New York-For patients who are suffering with moderate to severe signs and symptoms of seasonal or perennial allergic conjunctivitis, loteprednol etabonate ophthalmic suspension 0.2% (Alrex, Bausch & Lomb) is a safe and well-tolerated therapeutic option that can provide rapid clinical improvement, according to Jai G. Parekh, MD, MBA.
"I feel very comfortable prescribing a short course of loteprednol etabonate 0.2% when patients require potent action and fast relief of their ocular allergy signs and symptoms and even over a longer course in patients who need ongoing control for allergic conjunctivitis refractory to other pharmacotherapeutic options," Dr. Parekh added.
A 30-year-old female engineering professional who presented at the beginning of the spring allergy season represents a typical patient who may be treated with loteprednol etabonate 0.2% for management of seasonal allergic conjunctivitis. The patient had nasal polyps, rhinitis, and a history of asthma and pollen allergy.
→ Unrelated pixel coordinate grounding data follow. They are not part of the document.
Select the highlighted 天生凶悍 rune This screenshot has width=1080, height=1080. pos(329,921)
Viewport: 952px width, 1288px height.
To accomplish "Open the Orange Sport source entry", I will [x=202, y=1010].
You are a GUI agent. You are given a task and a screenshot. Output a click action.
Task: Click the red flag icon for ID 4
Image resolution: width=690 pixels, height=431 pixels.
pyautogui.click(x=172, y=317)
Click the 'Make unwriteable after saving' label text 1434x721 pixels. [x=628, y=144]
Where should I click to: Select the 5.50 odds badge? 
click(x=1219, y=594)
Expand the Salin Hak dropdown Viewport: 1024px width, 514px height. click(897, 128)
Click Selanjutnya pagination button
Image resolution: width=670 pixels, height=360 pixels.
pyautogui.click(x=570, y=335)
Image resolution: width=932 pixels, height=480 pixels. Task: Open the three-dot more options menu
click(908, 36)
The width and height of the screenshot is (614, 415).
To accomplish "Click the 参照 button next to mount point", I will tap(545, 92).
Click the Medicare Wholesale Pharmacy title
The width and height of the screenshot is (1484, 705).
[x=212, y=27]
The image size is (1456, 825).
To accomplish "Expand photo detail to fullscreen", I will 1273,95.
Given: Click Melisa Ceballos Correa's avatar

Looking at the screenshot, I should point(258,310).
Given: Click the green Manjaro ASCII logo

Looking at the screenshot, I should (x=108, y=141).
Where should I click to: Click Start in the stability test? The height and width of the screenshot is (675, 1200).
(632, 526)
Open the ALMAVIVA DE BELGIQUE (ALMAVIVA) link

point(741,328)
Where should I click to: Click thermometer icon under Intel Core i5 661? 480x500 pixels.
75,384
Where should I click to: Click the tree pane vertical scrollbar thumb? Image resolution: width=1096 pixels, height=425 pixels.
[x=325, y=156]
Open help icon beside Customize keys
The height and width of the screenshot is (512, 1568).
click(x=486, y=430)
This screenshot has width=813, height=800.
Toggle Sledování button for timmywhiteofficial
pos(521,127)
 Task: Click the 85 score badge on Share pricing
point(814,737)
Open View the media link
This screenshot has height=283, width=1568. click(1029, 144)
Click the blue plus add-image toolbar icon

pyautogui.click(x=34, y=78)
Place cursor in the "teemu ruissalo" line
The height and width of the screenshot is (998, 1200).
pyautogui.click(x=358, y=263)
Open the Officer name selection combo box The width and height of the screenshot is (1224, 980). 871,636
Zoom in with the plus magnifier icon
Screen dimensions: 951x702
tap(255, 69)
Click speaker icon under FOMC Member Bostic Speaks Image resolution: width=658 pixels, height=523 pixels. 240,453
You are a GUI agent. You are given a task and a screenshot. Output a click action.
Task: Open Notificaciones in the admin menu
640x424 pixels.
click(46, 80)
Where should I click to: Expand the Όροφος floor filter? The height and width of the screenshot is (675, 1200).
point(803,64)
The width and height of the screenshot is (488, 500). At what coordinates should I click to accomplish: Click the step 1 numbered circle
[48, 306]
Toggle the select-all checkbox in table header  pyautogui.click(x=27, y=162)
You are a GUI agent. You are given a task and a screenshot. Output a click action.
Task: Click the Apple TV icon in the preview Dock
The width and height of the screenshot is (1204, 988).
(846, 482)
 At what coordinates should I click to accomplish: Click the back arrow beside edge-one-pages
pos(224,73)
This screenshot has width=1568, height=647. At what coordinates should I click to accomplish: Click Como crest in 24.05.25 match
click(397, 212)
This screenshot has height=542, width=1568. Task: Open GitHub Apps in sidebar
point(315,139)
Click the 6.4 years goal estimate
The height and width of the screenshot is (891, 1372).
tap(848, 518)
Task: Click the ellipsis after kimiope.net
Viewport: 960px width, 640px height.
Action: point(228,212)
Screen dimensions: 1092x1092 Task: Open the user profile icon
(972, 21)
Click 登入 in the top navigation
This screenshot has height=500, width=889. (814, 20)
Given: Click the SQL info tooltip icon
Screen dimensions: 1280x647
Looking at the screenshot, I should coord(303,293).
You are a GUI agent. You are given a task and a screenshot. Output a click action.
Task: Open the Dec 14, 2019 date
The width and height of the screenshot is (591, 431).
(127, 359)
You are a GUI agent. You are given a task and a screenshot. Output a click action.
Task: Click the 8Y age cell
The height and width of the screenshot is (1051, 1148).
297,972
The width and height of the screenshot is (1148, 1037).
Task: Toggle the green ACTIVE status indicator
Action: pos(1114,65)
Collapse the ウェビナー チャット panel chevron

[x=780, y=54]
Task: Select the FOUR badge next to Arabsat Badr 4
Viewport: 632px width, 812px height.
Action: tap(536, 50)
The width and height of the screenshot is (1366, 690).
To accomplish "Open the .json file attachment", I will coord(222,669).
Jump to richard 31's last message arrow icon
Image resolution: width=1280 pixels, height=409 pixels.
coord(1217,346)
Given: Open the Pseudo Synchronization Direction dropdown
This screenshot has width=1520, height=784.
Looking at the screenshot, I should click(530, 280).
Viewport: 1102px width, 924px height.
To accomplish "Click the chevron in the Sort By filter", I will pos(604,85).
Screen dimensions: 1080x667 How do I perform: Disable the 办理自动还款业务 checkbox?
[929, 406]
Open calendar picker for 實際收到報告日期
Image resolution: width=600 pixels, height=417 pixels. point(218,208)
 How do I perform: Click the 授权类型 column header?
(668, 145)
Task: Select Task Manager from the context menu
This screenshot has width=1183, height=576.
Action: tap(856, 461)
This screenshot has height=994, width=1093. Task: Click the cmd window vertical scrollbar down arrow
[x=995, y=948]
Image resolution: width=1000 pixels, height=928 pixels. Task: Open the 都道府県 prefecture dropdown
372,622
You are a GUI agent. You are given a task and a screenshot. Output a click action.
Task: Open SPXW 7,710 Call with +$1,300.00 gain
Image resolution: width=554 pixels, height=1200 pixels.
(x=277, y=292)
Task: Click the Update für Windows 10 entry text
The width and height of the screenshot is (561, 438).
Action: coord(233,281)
Although she was instructed annually about measures for minimizing allergen exposure and has been prescribed topical medications with combination antihistamine/mast cell stabilizing properties to control her ocular allergy, she generally was noncompliant with the advice until she became very symptomatic.
The patient is an avid golfer and presented with complaints of blurry vision, severe itchy eyes, and intermittent foreign-body sensation. Ocular examination revealed moderate conjunctival hyperemia, impressive papillary reaction, and discharge consistent with exacerbation of her seasonal allergic conjunctivitis.
"As a corticosteroid, loteprednol targets both the early and late phases of the allergic reaction by acting on multiple pathways," Dr. Parekh said. "[Treating] this patient [with] loteprednol etabonate 0.2% three or four times a day will provide effective symptomatic control within a few days and [it] is very well-tolerated in patients with irritated eyes because its glycerin-containing, slightly viscous vehicle is soothing on instillation."
The topical corticosteroid generally is combined with refrigerated artificial tears, which provide added comfort and help clear allergens from the ocular surface, and depending on the disease severity, perhaps with a multimodality over-the-counter (OTC) or prescription topical anti-allergy product, according to Dr. Parekh.
Patients are followed for therapeutic response. Often, the corticosteroid can be tapered after just a few weeks and the patient transitioned to use of a combination anti-allergy product alone. However, loteprednol etabonate 0.2% may be re-initiated as rescue therapy if needed or maintained for longer-term use.